▸ **Document extract**:
___

Purpose and Strategic Importance

Second-Order Retrospectives invite teams to reflect not only on their work, but on how they learn and run retrospectives themselves. They build meta-learning capability, helping teams continuously improve their improvement processes.

Without second-order retros, retros risk becoming stale rituals with diminishing value.


Description of the Practice

  • Teams review the effectiveness of their retrospectives.
  • Discussions cover format, facilitation, and outcomes.
  • Adjustments are made to increase impact and relevance.

How to Practise It (Playbook)

1. Getting Started

  • Dedicate time after a few retrospectives to reflect on the format.
  • Ask: “What makes our retros valuable? What should we change?”
  • Document and test adjustments.

2. Scaling and Maturing

  • Build second-order reflection into team cadences.
  • Experiment with new retro formats.
  • Share learnings across teams.

___

▸ **Given task A**: For each statement, say whether it agrees with the text on second-order retrospectives. Answer yes or no, and quote the deciding words from that text. (i) Second-order retrospectives ask teams to reflect only on their work. (ii) Discussions in the practice cover format, facilitation, and outcomes. (iii) Experimenting with new retro formats is one of the steps for getting started.
▸ **Given task B**:
Answer these questions from the text on second-order retrospectives.
(i) Without second-order retros, what do retros risk becoming?
(ii) When does the getting-started step say to dedicate time to reflect on the format?
(iii) What should be shared across teams when scaling and maturing?

▸ **Given information**:

___

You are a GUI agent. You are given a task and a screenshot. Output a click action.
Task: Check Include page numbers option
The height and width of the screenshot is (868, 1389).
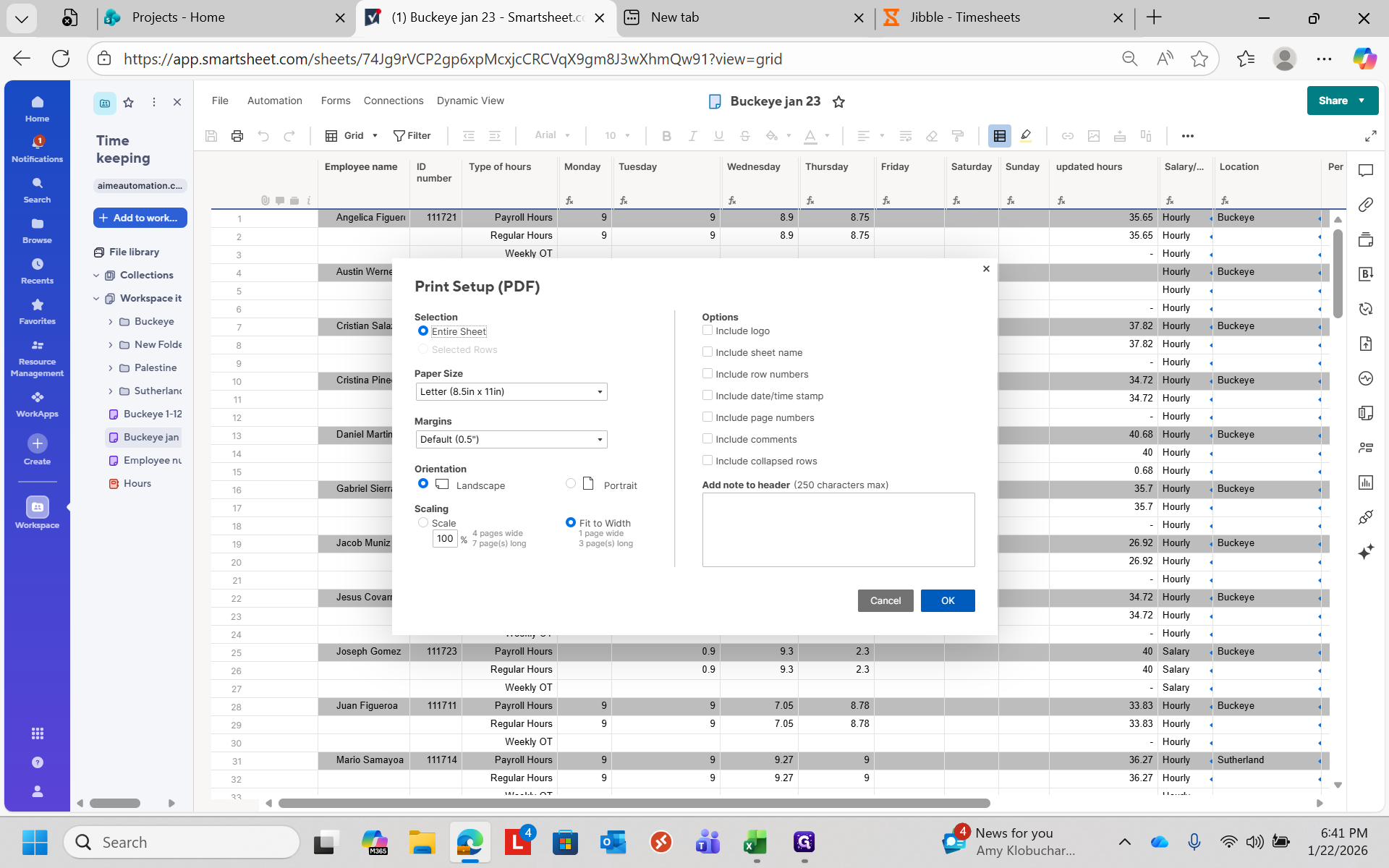(x=708, y=417)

___

▸ **Right answer A**:
(i) No: "not only on their work, but on how they learn and run retrospectives themselves"
(ii) Yes: "Discussions cover format, facilitation, and outcomes."
(iii) No: "Experiment with new retro formats." is listed under "2. Scaling and Maturing"

▸ **Right answer B**:
(i) Stale rituals with diminishing value
(ii) After a few retrospectives
(iii) Learnings